> _ACTION ITEM 1_:
Translate this sentence from the abstract on circulating tumor DNA into French: "It promises optimal and individualized management of patients with cancer."
> _ACTION ITEM 2_:
According to the abstract on circulating tumor DNA, what area under the curve was reached on the independent validation cohort?
> _ACTION ITEM 3_:
From the abstract on circulating tumor DNA, extract the stretch from "Conclusions" through "of these factors.".
--- SELECTED TEXT Enclosed Below ---
Abstract 5MO
Background
The detection of circulating tumor DNA allows to non-invasively retrieve tumor molecular profiles and follow disease evolution. It promises optimal and individualized management of patients with cancer. However, despite remarkable progress, several technological obstacles still limit liquid biopsy widespread application. Indeed, detecting small fractions of tumor DNA released when the tumor burden is reduced remains a challenge and detectable recurrent mutations do not cover all patients.
Methods
We aimed to assess the universal potential of DNA methylation as circulating tumor biomarker using new highly sensitive strategies to detect common cancer-specific signatures in blood. We targeted hypomethylation of LINE-1 elements, a shared feature of multiple cancers, using a multiplex PCR-based targeted bisulfite method coupled to deep sequencing, together with computational tools to accurately align sequencing data in a genome reference-free manner. We implemented machine learning-based classifiers, integrating methylation patterns at single CpG sites and at the single molecule level, to discriminate cancer from healthy plasma samples.
Results
We detected 30-40,000 LINE-1 elements scattered throughout the genome, covering 82-125,000 CpG sites. Methylation of these LINE-1 elements, showed an extremely performant ability to discriminate between healthy and tumor plasmas from 6 different types of cancers with an area under the curve (AUC) of 0.95 (NHealthy = 123; NCancers = 393). This includes metastatic colorectal, breast, lung and uvea cancers but also non metastatic ovarian, gastric and breast cancers. These results have been validated on an independent cohort (NHealthy = 30; NCancers = 160) including metastatic colorectal, breast, gastric and lung cancers and non-metastatic ovarian cancers (AUC = 0.98).
Conclusions
Our method allows to dramatically increase the sensitivity of ctDNA detection in a cost-effective manner, providing an optimal trade-off between the number of targeted regions and sequencing depth. These results have important biomedical implications and should lead to the development of more efficient non-invasive diagnostic tests adapted to all types of cancers, based on the universality of these factors.
Legal entity responsible for the study
Charlotte Proudhon.
Funding
ANR-10-EQPX-03 Equipex; Laboratoire d’Excellence (LABEX) DEEP (11-LBX0044); CNRS Prematuration Program 2021; SiRIC Grant «INCa-DGOS-Inserm_12554».
Disclosure
All authors have declared no conflicts of interest.
--- End of Enclosed SELECTED TEXT ---
--- SUPPLIED DATA Enclosed Below ---
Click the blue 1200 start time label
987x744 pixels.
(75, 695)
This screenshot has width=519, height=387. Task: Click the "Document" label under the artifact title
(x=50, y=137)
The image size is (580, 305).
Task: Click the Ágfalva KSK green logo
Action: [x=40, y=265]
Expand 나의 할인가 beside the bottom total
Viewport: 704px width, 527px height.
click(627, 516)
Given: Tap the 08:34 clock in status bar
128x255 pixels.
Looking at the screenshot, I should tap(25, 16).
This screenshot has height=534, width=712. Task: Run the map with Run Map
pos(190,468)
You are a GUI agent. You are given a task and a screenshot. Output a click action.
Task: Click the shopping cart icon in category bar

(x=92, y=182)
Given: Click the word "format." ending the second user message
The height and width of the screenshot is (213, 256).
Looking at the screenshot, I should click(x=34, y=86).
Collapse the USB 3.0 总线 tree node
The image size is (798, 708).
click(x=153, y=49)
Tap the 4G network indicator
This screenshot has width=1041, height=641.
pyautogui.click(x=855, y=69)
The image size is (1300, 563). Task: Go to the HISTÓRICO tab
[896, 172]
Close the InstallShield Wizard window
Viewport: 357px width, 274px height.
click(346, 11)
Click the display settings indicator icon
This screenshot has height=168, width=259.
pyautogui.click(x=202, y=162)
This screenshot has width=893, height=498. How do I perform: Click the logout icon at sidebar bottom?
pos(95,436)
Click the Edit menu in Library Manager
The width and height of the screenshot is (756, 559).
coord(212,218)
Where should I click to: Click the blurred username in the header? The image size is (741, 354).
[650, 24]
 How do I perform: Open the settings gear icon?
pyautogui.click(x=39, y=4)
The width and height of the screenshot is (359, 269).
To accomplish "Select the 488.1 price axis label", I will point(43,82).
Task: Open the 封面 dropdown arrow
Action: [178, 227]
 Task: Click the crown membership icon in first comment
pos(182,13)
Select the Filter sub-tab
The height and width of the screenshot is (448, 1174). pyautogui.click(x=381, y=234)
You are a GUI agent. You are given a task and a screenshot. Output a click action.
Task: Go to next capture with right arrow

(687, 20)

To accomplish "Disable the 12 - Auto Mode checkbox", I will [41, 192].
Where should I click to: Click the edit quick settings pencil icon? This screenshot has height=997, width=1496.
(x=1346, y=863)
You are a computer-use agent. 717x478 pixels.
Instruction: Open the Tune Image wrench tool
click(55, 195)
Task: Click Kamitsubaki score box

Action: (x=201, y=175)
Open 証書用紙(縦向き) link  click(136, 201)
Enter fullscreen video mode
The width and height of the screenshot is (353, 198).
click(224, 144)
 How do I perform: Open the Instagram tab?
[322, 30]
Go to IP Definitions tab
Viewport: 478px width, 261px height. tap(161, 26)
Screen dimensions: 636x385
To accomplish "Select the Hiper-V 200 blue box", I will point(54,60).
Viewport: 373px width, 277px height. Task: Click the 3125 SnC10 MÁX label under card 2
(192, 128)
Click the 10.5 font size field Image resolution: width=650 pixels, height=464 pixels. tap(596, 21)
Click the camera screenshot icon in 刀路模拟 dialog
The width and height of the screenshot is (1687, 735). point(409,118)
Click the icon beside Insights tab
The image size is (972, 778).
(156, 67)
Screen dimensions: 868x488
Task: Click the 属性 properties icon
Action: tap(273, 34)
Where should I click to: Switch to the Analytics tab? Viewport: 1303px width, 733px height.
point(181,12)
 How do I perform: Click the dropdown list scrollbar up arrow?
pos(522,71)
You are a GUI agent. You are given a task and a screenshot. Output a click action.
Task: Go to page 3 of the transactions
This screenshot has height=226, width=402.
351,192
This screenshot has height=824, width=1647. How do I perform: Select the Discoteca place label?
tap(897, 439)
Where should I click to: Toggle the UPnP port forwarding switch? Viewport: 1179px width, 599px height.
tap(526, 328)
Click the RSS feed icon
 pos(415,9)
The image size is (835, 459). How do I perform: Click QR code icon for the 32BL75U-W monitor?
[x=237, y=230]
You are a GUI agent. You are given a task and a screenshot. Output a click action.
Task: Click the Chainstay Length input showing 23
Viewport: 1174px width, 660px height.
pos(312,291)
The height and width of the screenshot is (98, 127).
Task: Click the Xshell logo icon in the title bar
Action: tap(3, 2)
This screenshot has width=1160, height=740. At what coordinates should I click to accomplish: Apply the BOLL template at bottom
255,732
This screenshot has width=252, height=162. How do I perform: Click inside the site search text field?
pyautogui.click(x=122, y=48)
--- End of Enclosed SUPPLIED DATA ---
> _REPLY 1_:
Elle promet une prise en charge optimale et individualisée des patients atteints de cancer.

> _REPLY 2_:
An AUC of 0.98.

> _REPLY 3_:
Conclusions
Our method allows to dramatically increase the sensitivity of ctDNA detection in a cost-effective manner, providing an optimal trade-off between the number of targeted regions and sequencing depth. These results have important biomedical implications and should lead to the development of more efficient non-invasive diagnostic tests adapted to all types of cancers, based on the universality of these factors.